Los Angeles

“Recent Acquisitions”

Felix Landau Gallery

The selective eye of Felix Landau, which has characterized his gallery choices for some time, is again evident in the exhibition of Recent Acquisitions. To single out outstanding works is to admit honestly to personal choice; even so, exclusion is difficult. There is a Lachaise pencil drawing, Female Nude, and a Henry Moore, Study: Heads in water color and ink. Both have tremendous sculptural form, suggested by different means but equal­ly enthralling. There are two fine Ben Nicholson pieces, a 1953 oil and pencil on wood and an oil wash, September 1960 which echoes much of Ozenfant.

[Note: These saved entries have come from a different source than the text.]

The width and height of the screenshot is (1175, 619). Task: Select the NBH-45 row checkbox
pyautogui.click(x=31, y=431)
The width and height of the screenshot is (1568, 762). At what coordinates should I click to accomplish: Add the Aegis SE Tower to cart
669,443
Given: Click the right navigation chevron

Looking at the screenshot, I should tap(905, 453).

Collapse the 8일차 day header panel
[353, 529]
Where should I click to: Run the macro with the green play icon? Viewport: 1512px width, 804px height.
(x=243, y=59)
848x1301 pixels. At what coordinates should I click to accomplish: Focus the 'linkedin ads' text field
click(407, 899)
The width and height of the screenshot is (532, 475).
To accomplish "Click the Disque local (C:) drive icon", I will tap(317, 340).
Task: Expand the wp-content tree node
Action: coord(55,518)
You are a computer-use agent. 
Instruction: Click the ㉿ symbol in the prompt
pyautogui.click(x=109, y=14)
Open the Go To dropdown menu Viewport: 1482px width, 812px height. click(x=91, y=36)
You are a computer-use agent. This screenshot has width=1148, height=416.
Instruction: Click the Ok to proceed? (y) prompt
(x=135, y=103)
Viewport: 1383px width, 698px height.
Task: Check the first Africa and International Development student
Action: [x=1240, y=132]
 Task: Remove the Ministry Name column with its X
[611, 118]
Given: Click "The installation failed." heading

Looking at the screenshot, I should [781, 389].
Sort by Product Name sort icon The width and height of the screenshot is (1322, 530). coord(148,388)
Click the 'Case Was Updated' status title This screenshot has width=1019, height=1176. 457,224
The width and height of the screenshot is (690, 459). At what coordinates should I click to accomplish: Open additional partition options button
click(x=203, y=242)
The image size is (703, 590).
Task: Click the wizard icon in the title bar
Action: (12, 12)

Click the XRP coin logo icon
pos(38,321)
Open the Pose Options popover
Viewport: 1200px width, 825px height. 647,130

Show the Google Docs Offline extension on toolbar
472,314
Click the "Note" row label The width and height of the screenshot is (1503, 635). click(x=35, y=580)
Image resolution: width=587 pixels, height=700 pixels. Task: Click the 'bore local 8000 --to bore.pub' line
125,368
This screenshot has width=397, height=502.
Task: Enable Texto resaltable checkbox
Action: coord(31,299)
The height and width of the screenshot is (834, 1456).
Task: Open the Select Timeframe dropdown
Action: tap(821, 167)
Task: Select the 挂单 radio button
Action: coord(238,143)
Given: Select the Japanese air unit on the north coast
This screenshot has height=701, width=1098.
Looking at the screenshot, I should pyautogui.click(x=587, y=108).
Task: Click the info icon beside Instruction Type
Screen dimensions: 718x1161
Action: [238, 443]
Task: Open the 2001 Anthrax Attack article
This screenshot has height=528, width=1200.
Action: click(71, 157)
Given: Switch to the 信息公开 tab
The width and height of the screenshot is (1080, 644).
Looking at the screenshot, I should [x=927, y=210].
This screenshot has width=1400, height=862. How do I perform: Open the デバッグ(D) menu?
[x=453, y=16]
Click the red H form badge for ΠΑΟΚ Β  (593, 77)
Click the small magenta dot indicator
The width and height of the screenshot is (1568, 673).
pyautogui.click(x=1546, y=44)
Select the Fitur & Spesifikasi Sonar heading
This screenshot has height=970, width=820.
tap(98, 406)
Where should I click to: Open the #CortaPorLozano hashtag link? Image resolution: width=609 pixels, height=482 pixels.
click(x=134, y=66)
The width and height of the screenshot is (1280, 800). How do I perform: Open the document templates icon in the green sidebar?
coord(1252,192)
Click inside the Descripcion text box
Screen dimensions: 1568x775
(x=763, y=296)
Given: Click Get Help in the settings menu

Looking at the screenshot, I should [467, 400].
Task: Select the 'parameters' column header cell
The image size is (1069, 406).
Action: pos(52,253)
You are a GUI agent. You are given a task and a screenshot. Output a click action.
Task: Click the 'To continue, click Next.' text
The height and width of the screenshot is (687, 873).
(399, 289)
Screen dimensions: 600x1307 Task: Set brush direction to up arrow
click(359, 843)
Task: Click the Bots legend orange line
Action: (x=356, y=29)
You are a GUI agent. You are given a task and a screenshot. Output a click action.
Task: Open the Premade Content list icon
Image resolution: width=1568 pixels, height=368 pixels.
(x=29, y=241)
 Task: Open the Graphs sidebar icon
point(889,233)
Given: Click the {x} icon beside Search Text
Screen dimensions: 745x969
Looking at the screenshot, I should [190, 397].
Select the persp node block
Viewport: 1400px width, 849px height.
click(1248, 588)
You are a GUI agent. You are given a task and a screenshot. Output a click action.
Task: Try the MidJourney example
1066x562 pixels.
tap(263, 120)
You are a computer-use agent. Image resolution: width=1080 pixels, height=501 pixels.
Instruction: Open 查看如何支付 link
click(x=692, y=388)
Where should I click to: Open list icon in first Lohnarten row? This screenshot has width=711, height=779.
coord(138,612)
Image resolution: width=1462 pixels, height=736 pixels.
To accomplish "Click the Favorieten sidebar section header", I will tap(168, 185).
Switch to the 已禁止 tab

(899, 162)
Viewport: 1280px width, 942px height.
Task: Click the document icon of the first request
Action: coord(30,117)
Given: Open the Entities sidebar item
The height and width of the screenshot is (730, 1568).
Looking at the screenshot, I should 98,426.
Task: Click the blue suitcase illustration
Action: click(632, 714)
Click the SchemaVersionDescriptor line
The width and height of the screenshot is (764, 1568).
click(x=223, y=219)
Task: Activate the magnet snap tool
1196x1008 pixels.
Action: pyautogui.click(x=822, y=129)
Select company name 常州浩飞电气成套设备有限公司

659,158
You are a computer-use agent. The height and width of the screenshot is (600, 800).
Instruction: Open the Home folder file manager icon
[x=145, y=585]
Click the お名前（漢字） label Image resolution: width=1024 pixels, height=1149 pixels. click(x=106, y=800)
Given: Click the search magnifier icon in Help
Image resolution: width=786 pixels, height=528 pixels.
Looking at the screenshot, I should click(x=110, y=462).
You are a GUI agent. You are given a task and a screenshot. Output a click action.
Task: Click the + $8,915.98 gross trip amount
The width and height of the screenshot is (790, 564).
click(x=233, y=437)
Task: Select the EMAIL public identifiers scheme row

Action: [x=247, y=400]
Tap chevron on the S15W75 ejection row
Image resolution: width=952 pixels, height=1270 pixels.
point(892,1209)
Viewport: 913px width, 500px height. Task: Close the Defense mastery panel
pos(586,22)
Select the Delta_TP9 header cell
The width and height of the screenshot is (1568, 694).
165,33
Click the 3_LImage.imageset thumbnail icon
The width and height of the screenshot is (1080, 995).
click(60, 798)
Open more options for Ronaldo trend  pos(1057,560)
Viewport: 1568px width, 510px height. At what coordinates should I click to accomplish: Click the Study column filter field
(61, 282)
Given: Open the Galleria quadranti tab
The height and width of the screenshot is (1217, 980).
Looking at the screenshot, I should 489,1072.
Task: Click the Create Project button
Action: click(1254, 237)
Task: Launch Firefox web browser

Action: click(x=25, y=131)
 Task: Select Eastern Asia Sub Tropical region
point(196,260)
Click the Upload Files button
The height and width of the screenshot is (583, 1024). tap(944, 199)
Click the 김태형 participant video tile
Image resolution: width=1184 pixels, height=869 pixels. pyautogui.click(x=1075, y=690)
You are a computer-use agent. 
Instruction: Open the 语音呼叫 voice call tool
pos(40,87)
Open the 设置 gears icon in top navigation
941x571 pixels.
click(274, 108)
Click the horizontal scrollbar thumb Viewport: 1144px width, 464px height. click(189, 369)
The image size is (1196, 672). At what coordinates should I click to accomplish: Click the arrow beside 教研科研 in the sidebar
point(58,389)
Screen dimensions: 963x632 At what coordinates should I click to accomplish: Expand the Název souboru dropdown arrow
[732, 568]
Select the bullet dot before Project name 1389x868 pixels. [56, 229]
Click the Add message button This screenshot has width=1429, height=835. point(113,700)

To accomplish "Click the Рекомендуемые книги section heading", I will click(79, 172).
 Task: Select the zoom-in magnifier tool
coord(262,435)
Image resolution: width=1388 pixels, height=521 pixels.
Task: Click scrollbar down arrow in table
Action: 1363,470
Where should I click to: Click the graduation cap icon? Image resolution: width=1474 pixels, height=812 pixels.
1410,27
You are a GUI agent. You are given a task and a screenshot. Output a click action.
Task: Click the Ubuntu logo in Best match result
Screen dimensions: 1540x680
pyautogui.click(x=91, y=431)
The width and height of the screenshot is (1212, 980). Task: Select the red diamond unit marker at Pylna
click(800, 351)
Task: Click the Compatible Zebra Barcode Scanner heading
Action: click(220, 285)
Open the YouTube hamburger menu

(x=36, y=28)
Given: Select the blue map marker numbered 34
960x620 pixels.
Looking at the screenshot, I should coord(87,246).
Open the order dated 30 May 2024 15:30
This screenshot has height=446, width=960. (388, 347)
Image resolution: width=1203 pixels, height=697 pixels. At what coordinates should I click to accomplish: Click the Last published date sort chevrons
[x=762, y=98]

There are a small Kline from 1959 in rich full color, a Miró––always fun, two Matta canvases that supplement each other––one illusive, one immediate, a Max Ernst that is a tour de force of miniature detail, a very nice Tanguy, a de Koening landscape of 1942 in large simple forms––yellow, pink and orange, and two delightful small Calder mo­biles, both from 1960. That isn’t all, but it does suggest the variety of experience offered. There are also three whose works are not so commonly seen who deserve mention. Perhaps the most ex­citing in the contemporary frame of reference is the young Italian, Enrico Baj. Born in Milan in 1924, Baj had painted since his teens but entered the official ranks of the artist only in 1951 after, like Burri, turning from a medical career. A second young painter is Paolo Buggiani. Born in Florence in 1933 but now living and exhibiting in Rome, Bug­giani belongs to the European Abstract Expressionists. His work is character­ized by a refined sensitivity to color, an affinity for Eastern space and a calligraphy that carries an Arabic reference. In contrast are the 1908 to 1914 works of Egon Schiele. Schiele was Viennese and closely associated with Gustav Klimt. Schiele reflects the in­fluence of the French innovations from van Gogh and Gauguin for which the “Secession” fought so bitterly. It is the frenzied line of van Gogh however, rather than his color, that creeps into Schiele’s Ships in the Harbor (1908). On the other hand, the intensities of Munch are felt in Landscape With Houses (1914). Nowhere is there a finer sense of the figure than in the 1912 watercolor, Girl with Blonde Hair. It is reassuring that we are now able to come to a new appreciation of the works of many of the earlier painters of the century such as Schiele whose creative efforts have too long been obscured by the frenetic pace of ex­perimentation which we have been un­dergoing.